In short, ind is simply a way to rearrange rows in either matrix. The problem is that while rearranging the rows in the smaller array (X1) works as desired, the same operation on the bigger array (X2) leads to all rows below a certain point be zero. Here is what I do:

>>> np.nonzero( np.sum( X3, axis=1 ) )[0].shape
(59022,)

Now let's see what happens if the rows are rearranged:

>>> np.nonzero( np.sum( X3[ ind, : ], axis=1 ) )[0].shape
(7966,)

But for the smaller matrix everything works just fine:

>>> np.nonzero( np.sum( X1, axis=1 ) )[0].shape
(59022,)
>>> np.nonzero( np.sum( X1[ ind, : ], axis=1 ) )[0].shape
(59022,)

One thing I am guessing I can try is to use sparse matrices but I'm just wondering if I can make this thing work. I have 256GB of RAM so I don't think memory is a constraint. Thanks for your hints!
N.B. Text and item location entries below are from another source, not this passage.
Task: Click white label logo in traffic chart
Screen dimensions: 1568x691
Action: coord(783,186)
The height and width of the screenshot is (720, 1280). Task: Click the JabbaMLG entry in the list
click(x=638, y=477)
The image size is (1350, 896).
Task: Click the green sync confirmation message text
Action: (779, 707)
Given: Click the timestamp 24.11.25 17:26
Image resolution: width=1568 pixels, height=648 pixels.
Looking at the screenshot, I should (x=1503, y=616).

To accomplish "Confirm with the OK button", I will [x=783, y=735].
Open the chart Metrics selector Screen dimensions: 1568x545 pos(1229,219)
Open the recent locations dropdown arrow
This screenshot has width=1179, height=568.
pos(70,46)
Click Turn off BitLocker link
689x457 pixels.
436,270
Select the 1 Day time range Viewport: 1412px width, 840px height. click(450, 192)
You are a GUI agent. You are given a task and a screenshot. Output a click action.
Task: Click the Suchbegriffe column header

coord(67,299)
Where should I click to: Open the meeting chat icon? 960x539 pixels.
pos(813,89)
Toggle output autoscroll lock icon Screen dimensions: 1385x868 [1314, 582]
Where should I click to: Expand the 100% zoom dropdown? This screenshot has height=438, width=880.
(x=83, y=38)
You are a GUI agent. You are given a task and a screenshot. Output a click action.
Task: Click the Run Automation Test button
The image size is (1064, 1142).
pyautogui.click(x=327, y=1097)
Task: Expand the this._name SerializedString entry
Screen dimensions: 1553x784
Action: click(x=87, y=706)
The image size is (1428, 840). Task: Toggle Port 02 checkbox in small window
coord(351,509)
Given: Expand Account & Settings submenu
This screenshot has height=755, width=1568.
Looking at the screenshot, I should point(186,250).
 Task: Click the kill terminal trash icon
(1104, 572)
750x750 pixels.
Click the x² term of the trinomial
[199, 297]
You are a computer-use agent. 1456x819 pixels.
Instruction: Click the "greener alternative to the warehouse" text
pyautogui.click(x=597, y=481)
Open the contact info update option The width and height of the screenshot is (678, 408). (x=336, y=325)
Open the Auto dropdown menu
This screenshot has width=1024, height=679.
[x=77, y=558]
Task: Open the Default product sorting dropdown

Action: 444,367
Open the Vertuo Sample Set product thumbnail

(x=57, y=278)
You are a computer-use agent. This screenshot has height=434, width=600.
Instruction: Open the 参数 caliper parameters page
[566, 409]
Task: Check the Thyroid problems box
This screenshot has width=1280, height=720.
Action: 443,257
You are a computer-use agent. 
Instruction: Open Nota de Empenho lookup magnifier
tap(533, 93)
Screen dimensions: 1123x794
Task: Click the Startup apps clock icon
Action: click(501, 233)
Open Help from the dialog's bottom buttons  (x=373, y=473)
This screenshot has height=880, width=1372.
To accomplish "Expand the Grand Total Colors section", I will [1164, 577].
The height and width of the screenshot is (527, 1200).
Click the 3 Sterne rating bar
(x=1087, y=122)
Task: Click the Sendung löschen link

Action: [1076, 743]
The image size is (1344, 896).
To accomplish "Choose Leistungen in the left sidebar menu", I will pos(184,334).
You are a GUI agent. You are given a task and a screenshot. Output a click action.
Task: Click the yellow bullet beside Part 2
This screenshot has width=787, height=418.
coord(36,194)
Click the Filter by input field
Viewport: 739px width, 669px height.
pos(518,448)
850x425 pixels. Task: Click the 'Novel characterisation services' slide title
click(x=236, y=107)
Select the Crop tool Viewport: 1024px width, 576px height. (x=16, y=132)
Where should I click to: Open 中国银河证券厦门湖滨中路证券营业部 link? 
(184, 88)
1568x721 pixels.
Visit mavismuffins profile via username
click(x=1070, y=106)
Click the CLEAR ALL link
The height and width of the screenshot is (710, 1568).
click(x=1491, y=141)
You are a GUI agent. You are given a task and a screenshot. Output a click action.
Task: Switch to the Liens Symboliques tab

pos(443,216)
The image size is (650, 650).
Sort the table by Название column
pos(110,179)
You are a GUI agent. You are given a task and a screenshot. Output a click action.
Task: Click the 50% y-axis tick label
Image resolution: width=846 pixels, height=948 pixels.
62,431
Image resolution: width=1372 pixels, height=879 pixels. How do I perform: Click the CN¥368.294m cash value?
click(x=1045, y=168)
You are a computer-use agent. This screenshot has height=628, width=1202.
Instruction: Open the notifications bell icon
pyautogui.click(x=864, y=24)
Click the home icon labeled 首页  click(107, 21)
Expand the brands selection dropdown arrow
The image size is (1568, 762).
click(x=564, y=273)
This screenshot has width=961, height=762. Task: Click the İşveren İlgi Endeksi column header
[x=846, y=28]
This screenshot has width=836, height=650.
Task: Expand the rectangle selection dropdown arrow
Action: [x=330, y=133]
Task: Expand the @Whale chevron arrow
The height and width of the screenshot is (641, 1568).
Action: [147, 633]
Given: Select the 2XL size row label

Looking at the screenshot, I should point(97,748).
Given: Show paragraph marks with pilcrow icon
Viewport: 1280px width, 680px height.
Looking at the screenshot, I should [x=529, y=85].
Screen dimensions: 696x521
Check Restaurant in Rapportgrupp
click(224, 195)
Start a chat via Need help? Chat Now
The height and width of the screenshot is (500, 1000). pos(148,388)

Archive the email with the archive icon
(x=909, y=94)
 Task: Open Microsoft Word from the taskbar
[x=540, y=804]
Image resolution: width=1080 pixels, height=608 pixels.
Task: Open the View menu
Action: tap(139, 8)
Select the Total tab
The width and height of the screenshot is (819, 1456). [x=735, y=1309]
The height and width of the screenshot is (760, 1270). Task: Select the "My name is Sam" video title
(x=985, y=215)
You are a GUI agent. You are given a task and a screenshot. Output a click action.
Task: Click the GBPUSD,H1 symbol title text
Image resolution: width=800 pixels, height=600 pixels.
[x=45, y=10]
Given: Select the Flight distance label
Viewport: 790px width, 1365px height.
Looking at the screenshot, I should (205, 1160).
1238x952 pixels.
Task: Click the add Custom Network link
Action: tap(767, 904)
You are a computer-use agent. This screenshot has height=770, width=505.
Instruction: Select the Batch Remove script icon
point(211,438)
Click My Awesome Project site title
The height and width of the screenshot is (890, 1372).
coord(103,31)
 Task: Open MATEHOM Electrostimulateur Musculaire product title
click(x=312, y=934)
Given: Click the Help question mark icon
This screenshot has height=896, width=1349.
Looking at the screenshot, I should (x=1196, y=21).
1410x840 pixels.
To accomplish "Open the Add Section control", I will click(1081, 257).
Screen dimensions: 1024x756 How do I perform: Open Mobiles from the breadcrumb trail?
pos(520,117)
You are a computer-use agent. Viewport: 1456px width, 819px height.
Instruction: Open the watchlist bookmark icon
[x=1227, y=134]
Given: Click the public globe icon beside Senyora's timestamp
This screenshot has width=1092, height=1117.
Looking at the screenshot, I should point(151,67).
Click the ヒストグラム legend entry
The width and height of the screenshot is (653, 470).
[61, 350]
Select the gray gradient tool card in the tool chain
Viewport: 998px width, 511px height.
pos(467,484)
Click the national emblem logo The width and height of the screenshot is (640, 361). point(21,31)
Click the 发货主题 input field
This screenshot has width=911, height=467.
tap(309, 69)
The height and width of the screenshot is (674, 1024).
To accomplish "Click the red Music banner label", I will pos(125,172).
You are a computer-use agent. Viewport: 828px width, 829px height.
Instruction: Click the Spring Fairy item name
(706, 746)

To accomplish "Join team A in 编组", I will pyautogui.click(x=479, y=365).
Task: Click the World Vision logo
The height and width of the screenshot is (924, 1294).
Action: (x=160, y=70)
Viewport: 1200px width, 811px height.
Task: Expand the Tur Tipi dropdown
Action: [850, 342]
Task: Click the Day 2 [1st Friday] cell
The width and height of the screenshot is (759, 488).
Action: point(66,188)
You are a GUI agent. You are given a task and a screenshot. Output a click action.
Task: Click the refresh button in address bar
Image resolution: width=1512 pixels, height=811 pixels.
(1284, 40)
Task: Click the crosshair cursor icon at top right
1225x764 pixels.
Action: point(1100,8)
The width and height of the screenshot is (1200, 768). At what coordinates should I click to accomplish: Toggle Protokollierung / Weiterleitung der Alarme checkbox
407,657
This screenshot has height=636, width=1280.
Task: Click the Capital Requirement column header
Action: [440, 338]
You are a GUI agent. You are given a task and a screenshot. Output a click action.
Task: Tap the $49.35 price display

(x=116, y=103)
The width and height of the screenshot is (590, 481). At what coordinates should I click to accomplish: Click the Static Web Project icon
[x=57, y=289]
J Richard Snape · Accepted Answer

I strongly suspect your numpy version. I suspect it may be a manifestation of this bug, where you can see that setting a large array to a value silently fails and outputs zeros. Could maybe track it down for definite with numpy versions and a bit more time.

I have written a test script here which should generate datasets similar to those you describe (code copied below for completeness). I cannot reproduce the original issue..

I can set up with a 59022 x 84122 np.array with dtype=np.uint16, but the command of interest gives an out of memory message. So I am memory limited, so can't test the exact values you give.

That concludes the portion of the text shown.